[Stored data entries]
--- --- ---
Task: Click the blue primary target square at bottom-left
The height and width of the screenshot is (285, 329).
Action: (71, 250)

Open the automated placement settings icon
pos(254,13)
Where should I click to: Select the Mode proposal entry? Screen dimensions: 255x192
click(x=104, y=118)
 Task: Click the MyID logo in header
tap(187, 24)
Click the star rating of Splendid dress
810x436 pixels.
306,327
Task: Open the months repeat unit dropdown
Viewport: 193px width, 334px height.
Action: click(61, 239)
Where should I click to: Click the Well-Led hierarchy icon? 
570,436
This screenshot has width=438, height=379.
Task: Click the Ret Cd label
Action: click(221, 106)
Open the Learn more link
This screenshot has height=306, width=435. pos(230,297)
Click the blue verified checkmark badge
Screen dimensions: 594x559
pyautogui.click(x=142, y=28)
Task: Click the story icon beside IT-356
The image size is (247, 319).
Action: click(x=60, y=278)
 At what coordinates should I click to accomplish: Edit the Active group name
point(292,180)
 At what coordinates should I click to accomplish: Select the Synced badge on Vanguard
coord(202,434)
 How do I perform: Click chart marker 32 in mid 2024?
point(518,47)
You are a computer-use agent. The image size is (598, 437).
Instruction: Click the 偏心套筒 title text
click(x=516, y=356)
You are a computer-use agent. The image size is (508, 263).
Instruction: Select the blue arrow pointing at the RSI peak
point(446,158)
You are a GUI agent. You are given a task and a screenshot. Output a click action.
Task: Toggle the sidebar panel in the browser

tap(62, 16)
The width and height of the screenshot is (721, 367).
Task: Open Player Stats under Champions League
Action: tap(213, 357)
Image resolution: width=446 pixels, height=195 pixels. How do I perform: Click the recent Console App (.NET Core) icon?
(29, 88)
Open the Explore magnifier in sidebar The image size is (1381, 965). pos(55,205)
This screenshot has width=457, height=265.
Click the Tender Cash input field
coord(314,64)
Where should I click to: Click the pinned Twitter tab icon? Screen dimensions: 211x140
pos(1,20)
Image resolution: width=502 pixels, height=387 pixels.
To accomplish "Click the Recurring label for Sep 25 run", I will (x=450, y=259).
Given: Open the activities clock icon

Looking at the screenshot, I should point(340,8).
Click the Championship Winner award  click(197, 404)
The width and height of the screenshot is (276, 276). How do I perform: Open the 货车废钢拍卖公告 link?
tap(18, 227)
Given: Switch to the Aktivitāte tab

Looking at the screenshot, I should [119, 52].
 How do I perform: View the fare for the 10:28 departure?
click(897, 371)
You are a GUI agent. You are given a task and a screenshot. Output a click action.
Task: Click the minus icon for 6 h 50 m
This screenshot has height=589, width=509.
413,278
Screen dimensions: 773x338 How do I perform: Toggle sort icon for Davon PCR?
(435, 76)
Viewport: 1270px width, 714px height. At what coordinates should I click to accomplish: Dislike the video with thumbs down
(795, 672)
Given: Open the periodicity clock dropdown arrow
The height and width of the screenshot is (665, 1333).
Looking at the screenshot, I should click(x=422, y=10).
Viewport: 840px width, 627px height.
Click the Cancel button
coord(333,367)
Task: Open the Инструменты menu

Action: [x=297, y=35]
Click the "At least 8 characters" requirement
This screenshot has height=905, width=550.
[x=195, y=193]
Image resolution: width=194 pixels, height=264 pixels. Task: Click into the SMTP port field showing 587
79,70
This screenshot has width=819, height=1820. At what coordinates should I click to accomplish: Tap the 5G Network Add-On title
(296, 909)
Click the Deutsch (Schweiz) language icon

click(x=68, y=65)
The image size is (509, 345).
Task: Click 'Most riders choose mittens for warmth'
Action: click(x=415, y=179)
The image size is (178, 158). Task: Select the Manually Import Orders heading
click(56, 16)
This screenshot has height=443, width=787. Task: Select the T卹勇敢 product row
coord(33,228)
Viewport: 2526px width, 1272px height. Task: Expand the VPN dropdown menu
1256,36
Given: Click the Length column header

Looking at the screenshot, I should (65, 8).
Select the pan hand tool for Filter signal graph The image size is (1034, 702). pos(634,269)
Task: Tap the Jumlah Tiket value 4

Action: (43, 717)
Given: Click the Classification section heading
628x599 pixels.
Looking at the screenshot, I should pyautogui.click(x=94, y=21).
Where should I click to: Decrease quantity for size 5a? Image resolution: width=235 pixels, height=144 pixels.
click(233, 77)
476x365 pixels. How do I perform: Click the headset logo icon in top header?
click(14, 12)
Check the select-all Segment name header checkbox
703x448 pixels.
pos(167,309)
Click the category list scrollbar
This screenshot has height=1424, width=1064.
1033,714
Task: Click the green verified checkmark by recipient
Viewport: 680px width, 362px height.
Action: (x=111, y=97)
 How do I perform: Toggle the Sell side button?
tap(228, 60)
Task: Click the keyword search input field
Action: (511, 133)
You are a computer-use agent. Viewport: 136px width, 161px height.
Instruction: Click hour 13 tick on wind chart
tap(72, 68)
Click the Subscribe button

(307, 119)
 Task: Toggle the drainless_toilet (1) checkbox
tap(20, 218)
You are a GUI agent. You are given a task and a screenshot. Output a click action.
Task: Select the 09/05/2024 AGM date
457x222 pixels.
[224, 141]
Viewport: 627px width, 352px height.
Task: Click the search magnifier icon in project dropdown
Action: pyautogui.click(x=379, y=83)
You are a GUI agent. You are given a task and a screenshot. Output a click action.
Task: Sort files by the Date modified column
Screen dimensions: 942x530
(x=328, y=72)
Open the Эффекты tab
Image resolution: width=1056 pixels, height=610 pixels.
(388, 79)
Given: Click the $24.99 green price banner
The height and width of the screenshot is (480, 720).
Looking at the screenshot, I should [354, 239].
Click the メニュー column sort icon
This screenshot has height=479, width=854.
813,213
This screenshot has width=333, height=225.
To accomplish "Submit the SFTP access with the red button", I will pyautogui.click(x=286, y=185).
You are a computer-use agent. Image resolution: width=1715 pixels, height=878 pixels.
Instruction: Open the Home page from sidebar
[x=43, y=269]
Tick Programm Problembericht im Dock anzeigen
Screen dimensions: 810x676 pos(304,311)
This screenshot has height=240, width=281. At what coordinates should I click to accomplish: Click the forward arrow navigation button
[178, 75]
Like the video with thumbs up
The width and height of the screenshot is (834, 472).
--- --- ---
WHAT IS REQUIRED:
Find the lines that mention "will" in the entries and show them.

PROBLEM SOLUTION:
To accomplish "Click the Recurring label for Sep 25 run", I will (x=450, y=259).
To accomplish "Submit the SFTP access with the red button", I will pyautogui.click(x=286, y=185).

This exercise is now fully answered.